SAN BENEDETTO DEL TRONTO – “Dalla parte delle forze dell’ordine, senza se e senza ma”. Lo ha detto il sindaco Giovanni Gaspari, intervenuto nella mattinata di lunedì all’Auditorium Tebaldini all’ottavo congresso provinciale del Sindacato Italiano Unitario dei Lavoratori di Polizia. Una solidarietà totale quella del primo cittadino, nei confronti degli oltre cento poliziotti rimasti feriti nel corso della manifestazione di Roma degli “indignati”, tra cui ne spiccano anche dodici di Senigallia.

“Sono contro la violenza, non può essere giustificata”, ha proseguito Gaspari, che poi si è lanciato in un attacco frontale contro il Governo: “I tagli lineari colpiscono in maniera pesantissima ed iniqua. In un momento di crisi bisogna scegliere ed avere il coraggio di scegliere.
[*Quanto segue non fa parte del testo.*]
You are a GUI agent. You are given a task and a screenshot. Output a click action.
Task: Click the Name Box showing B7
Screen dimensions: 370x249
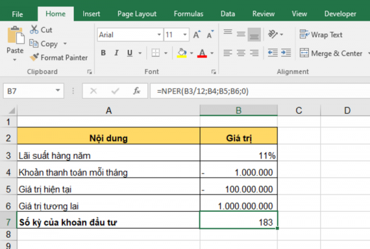(31, 91)
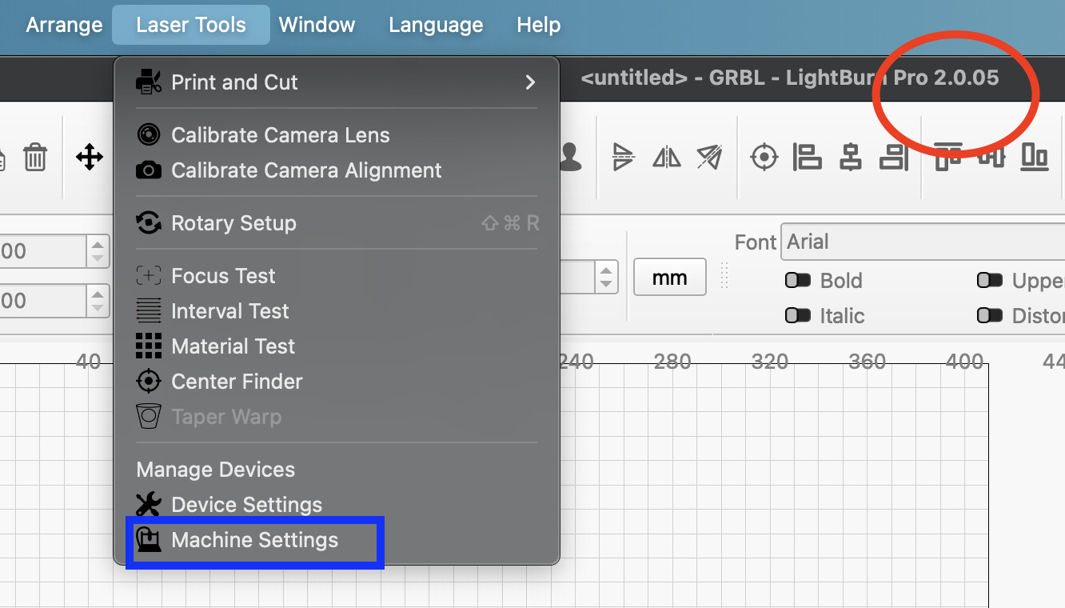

L’esecutivo non lo sta facendo, addirittura riversa sui Comuni le responsabilità”. Un discorso ampio, riguardante la delicata situazione della polizia appunto, ma che va a toccare anche la questione della scuola: “Ridanno a noi l’obbligo di prendere decisioni, che loro hanno il timore di prendere. Quindi ecco che siamo costretti a vendere i plessi per fare cassa”.
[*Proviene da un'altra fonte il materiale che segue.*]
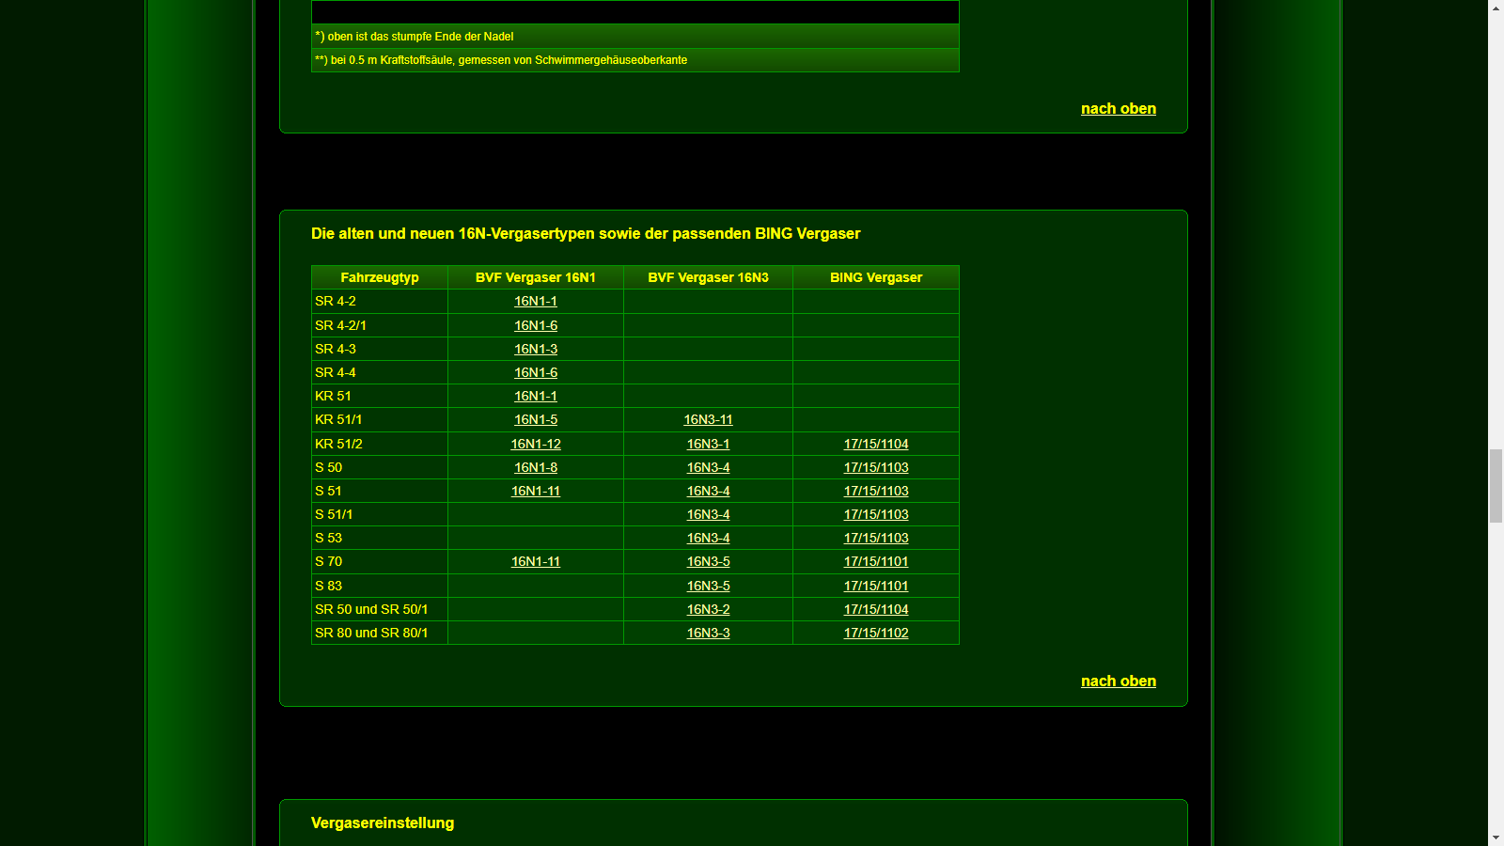Open the 16N1-3 carburetor link

tap(535, 349)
A tal proposito, secondo l’accorpamento richiesto dalla legge nazionale, molti impianti resterebbero infatti vuoti ed inutilizzati. L’amministrazione comunale cercherà quindi di usufruire di quei plessi, che andrebbero in ogni caso a svuotarsi. 600 mila euro dovrebbero giungere dalla vendita della scuola di via dei Lauri, mentre un milione si ricaverebbero dalla cessione della Curzi, della Petrarca e della Materna di via Togliatti. Questi soldi verrebbero successivamente reinvestiti in nuovi poli scolastici.